NGC 4088 in Ursa Major

NGC 4088 Image Courtesy of Volker Wendel & Bernd Flach-Wilken

Image Credit - Volker Wendel and Bernd Flach-Wilken, Spiegelteam Astrofotografie. Please click on image for a high resolution version.

The major galaxies M81/82 and 108,109 and 101 in Ursa Major usually get all the attention but the constellation is filled with other interesting galaxies. One of the overlooked ones is NGC 4088. Classified as an intermediate spiral galaxy it forms a physical pair with NGC 4085. NGC 4088 was first discovered by William Herschel in 1788. The same observer found NGC 4085 the following year in 1789. Described as a grand design Spiral galaxy Halton Arp included it in his Atlas of Peculiar galaxies as Arp 18 because it appears to have a detached spiral arm. Both NGC 4088 and 4085 are members of the M109 group of galaxies. This group lying about 55 million light years away contains maybe 39 galaxies including M109. It is also known as the Ursa Major North group. Unusually the group contains no major elliptical galaxies. NGC 4088 and 4085 are at the front of this group at perhaps 50 million light years. Distances however to galaxies this close are notoriously unreliable if it is based on redshift because the peculiar motion of the galaxy maybe a substantial part of the Hubble flow. Recently NGC 4088 had a supernova (2009dd). Previous to that it had one in 1991 so it is a relatively prolific supernova generator. The image here shows Sn2009dd near the core of the galaxy. Visually NGC 4088 is bright enough to be seen in quite small telescopes, certainly in the 8-10” class. Larger telescopes will show much more detail and a series of observations made with a range of telescopes can be found at the DeepSkyForum.
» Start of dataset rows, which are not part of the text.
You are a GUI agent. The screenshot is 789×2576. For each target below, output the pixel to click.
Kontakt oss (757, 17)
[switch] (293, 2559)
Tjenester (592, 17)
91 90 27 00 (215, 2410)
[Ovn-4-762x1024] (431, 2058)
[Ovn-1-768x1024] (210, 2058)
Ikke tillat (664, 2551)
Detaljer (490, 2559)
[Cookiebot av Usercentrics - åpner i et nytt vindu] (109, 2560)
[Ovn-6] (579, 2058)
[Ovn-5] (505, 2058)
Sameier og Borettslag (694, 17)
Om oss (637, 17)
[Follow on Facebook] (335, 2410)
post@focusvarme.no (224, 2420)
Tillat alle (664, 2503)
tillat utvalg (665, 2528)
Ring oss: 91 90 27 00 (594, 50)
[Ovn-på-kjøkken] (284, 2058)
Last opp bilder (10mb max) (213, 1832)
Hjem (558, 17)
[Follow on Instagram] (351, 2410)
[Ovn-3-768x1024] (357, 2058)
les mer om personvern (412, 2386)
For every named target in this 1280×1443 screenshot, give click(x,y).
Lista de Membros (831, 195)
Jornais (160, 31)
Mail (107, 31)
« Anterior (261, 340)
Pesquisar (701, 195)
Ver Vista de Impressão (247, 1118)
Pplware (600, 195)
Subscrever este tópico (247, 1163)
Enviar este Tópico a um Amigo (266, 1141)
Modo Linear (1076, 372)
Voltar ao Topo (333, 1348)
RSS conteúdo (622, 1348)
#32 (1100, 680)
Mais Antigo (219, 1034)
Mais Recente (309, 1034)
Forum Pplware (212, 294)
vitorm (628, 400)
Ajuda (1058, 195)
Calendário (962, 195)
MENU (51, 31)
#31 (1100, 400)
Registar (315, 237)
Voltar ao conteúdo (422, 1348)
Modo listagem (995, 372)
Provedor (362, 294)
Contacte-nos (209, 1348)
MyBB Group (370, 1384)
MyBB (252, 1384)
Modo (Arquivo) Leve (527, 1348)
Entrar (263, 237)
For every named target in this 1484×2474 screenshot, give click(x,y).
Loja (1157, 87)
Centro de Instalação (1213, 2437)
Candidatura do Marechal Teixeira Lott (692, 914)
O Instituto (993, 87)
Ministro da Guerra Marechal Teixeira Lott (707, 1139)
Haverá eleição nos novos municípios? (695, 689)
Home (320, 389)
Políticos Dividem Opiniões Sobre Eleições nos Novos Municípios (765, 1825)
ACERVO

An interesting set of drawings of NGC 4088 can be found Bertrand Laville's Extreme Deep Sky Drawings website. Another view is at the Astronomy Sketch of the Day website. NGC 4085 should be visible in 8-10” telescopes but is considerably fainter. It is also an edge on spiral. For those who like collecting lists NGC 4088 is part of the original Herschel 400.

The included PDF chart shows both of these galaxies.

There is a fine image showing both galaxies at Kai Wiechen's Deep Sky Astrophotography website.